[BACKEND] Support bf16 global atomic add on Hopper and Ampere #2708

plotfi · 2023-11-28T04:32:45Z

This patch adds support for bf16 global atomic adds on Hopper. If the check for Hopper (sm_90) fails, then a atomic compare and swap pattern is produced (as is the case with the cuda C library's atomicAdd().
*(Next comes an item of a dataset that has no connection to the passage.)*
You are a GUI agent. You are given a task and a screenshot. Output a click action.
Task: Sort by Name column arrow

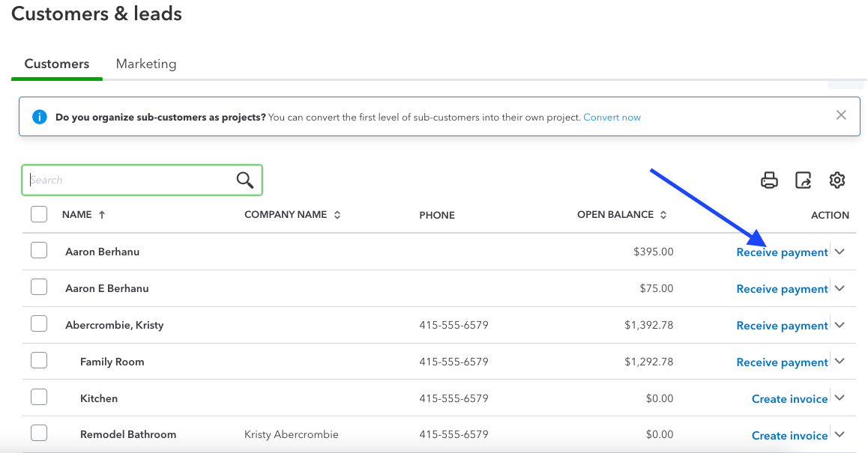[x=102, y=215]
For the <sm_90 case, lowering code obtained from the ROCm fork of Triton is used to produce the necessary pattern (which is actually handled by the NVPTX LLVM backend for LLVM IR atomicrmw fadd ptr addrspace(1) %ptr, bfloat %val). The ROCm matchAndRewrite method works in this case because it is generating a generic LLVM IR instruction.

The patterns produced for each Target are as follows:

Hopper:

@%p1 atom.global.gpu.acq_rel.add.noftz.bf16 %rs1, [ %rd1 + 0 ], %rs2;

Ampere:

  $BB:
  shr.u32               %r1, %r2, %r3;
  cvt.u16.u32           %rs1, %r1;
  add.bf16              %rs2, %rs1, %rs1;
  cvt.u32.u16           %r4, %rs2;
  shl.b32               %r5, %r4, %r3;
  and.b32               %r6, %r2, %r9;
  or.b32                %r7, %r6, %r5;
  atom.global.cas.b32   %r8, [%rd1], %r2, %r7;
  setp.ne.s32           %p1, %r8, %r2;
  mov.u32               %r2, %r8;
  @%p1 bra              $BB;

Added implementation for scalar atomics: - atomic_add - uint, int and float types - atomic_min/max - uint and int atomic_min/max for float is not supported in LLVM 14. We can wait to moving in upstream to latest LLVM or have to implement these atomics with inline asm. Tensor variants and atomic_cas, as well as rest of scalar atomics will be introduced with next PR(s). (cherry picked from commit 463591a)

Based on changes from: ROCm@841784d1e308ea0aebbde2 ROCm@13facab95f06c7cc9d7700

This patch allows for the optional use of the ROCm implementation of atomicrmw matchAndRewrite. It's initial purpose is for supporting atom.global.add.bf16 fallback on Ampere (which ROCm's generic LLVM IR atomic + NVPTX codegen supports well).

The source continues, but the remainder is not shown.